Essa conta não fecha, e essa absurda proporção se repete em quase todos os estados, sacrificados por essa dívida que se multiplica por ela mesma devido às onerosíssimas condições financeiras imputadas pelo governo federal aos estados. Por isso temos insistido na necessidade de completa auditoria da dívida dos estados, com participação social, a exemplo de recente artigo[i].

Depois de mais de 20 anos, o texto a que tivemos acesso do Plano Mansueto ressuscita aqueles passivos dos bancos de forma turbinada, pois cria um artigo 1-A para a Lei Complementar 156 e reincorpora os valores do PROES, atualizados pelo IGP-DI até 2016, aos saldos das dívidas dos estados refinanciadas no final da década de 90:

“Art. 1º-B As dívidas de instituições financeiras estaduais para com o Banco Central do Brasil que tenham sido formalmente assumidas pelos Estados até 15 de julho de 1998, e que foram adquiridas pela União nos termos da Medida Provisória nº 2.179-36, de 24 de agosto de 2001, poderão ter os respectivos saldos devedores incorporados aos saldos devedores dos contratos de refinanciamento firmados nos termos da Lei nº 9.496, de 11 de setembro de 1997, mediante aditamento contratual.

  • 1º Para efeito das incorporações a que se refere o caput, serão considerados os saldos devedores existentes em 1º de julho de 2016.
  • 2º Os saldos incorporados nos termos do caput serão pagos nas mesmas condições contratuais vigentes do refinanciamento firmado nos termos da Lei nº 9.496, de 11 de setembro de 1997, e gozarão das mesmas garantias contratuais. (…)”

Esse passivo do PROES corresponde a uma parte completamente ilegítima da dívida dos estados, pois tais valores não configuram “dívida”; os estados não receberam esse valor, e sequer se sabe qual a origem desse passivo, apesar de várias denúncias de corrupção a esse respeito em diversos estados da federação.

O PROES foi tão questionado à época que ficou como Medida Provisória 2179 durante anos e nunca chegou a ser votada pelo Congresso Nacional[ii]!

Em vez de REincorporar esse passivo do PROES às dívidas dos estados, e ainda por cima de forma turbinada, atualizada pelo IGP-DI, essa parcela deveria ser anulada desde a origem, e a banca privada que adquiriu os bancos estaduais é que deveria assumir esse passivo do escandaloso PROES, ressarcindo os estados dos pagamentos indevidos que já foram feitos ao longo dos anos. Da forma como se encontra o texto, está configurada MAIS UMA AJUDA À BANCA PRIVADA!

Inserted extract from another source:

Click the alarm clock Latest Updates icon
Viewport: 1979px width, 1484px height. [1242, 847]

É inaceitável a imputação de mais esse ônus aos entes federados, acompanhado de exigências de mais Reforma da Previdência e “redução permanente de despesa” conforme minuta a que tivemos acesso. Desde quando tais medidas podem ser consideradas temporárias, como alega Mansueto? AUDITORIA JÁ!

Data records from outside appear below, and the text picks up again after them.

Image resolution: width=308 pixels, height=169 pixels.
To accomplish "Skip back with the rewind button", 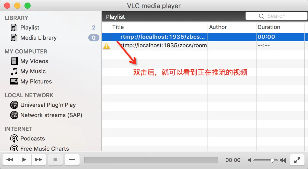I will point(10,160).
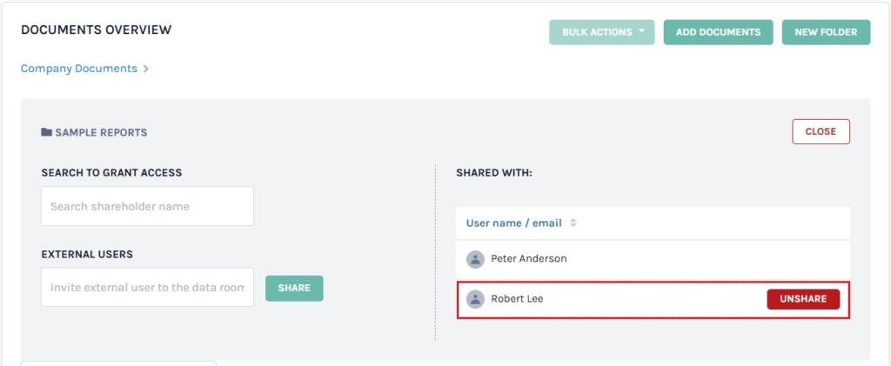Click the Sample Reports folder title text
This screenshot has width=891, height=366.
point(101,133)
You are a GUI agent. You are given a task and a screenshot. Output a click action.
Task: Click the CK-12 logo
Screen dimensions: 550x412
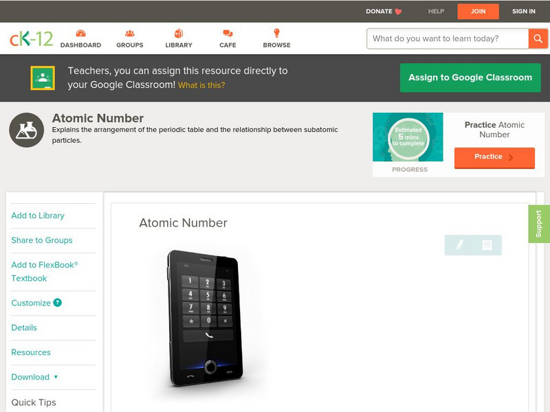point(31,38)
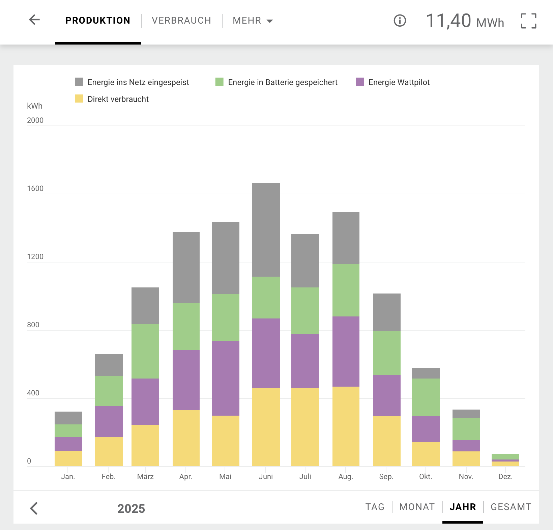Viewport: 553px width, 530px height.
Task: Click the 2025 year label
Action: coord(131,508)
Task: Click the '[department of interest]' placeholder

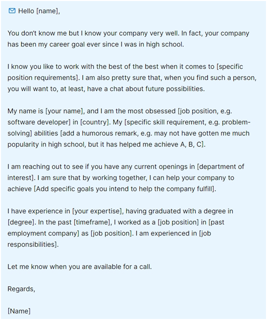Action: 221,167
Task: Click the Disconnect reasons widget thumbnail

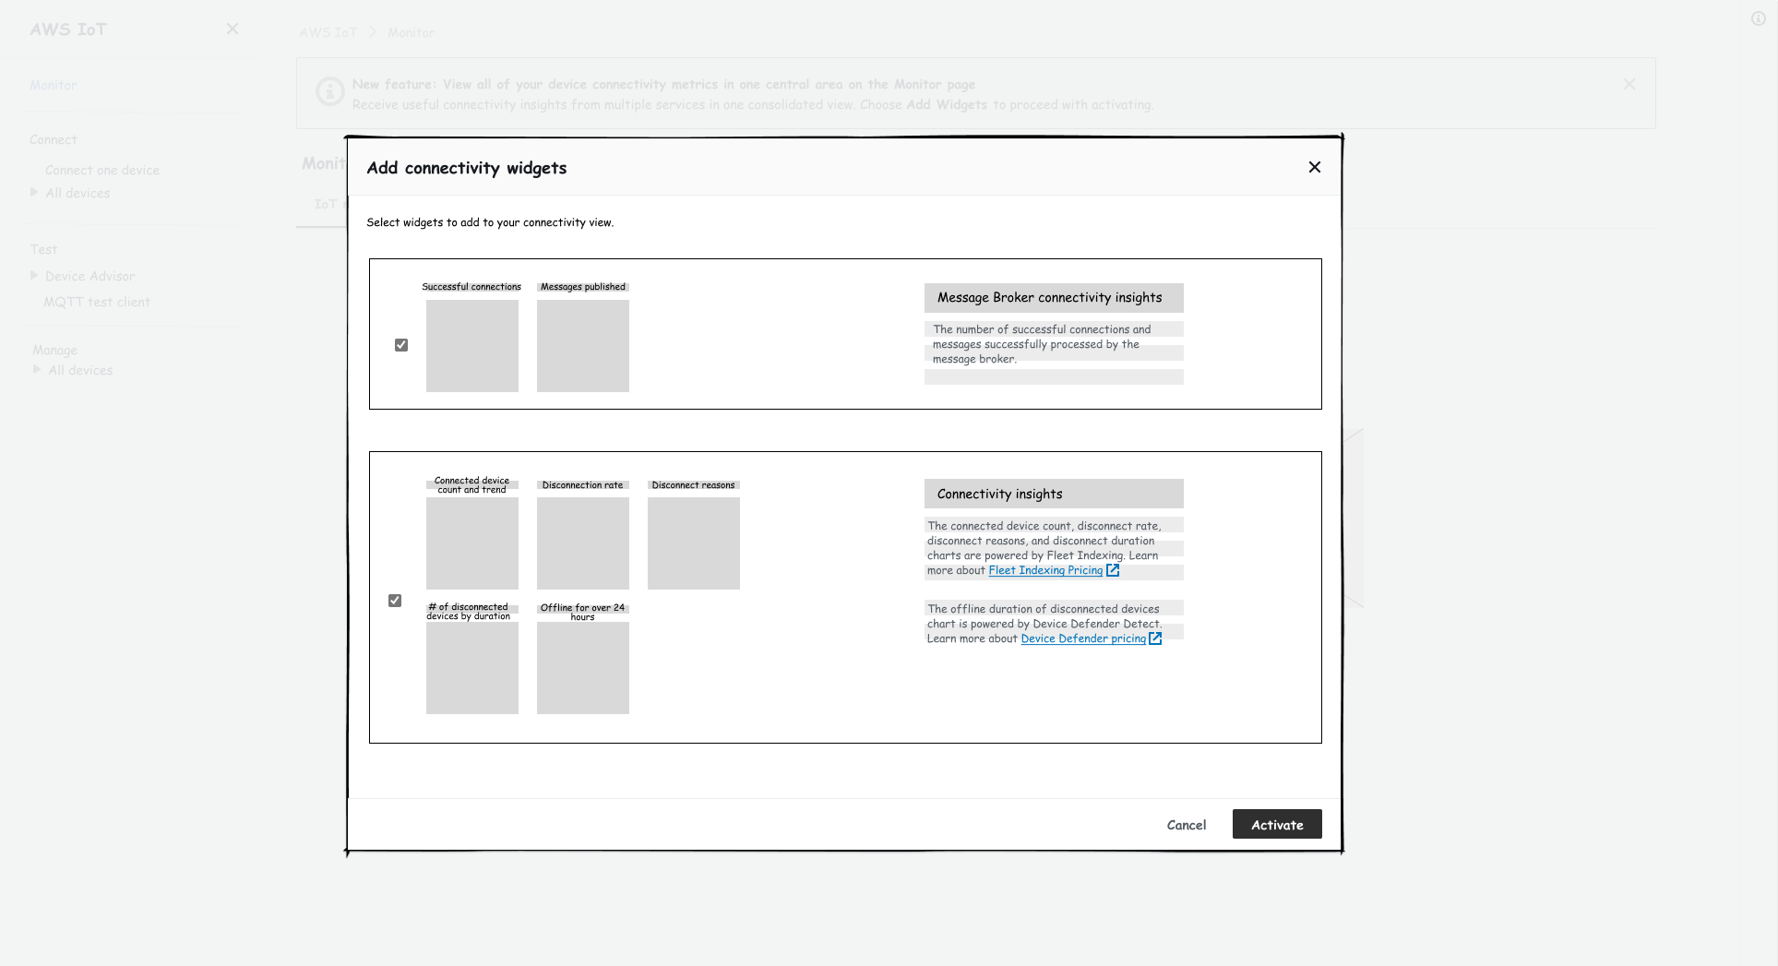Action: [694, 543]
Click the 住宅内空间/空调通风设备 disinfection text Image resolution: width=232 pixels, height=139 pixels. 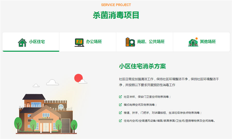click(x=169, y=121)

[i] Texto a que tivemos acesso informalmente, pois o texto oficial do denominado Plano Mansueto ainda não foi, até o momento em que este artigo estava sendo escrito, protocolado na Câmara dos Deputados (VEJA)

[ii] O PROES está explicado em capítulo do livro “Auditoria Cidadã da Dívida dos Estados”, disponível na Amazon 

[iii] https://auditoriacidada.org.br/conteudo/artigo-a-suspensao-do-pagamento-de-divida-dos-estados-pelo-stf-e-governo-federal-deve-ser-acompanhada-de-auditoria/

[iv] Segundo a EC 32/2001, Art. 2º, “As medidas provisórias editadas em data anterior à da publicação desta emenda continuam em vigor até que medida provisória ulterior as revogue explicitamente ou até deliberação definitiva do Congresso Nacional”. Até a presente data, a MP 2179 que trata do PROES NUNCA CHEGOU A ER DELIBERADA NO CONGRESSO NACIONAL.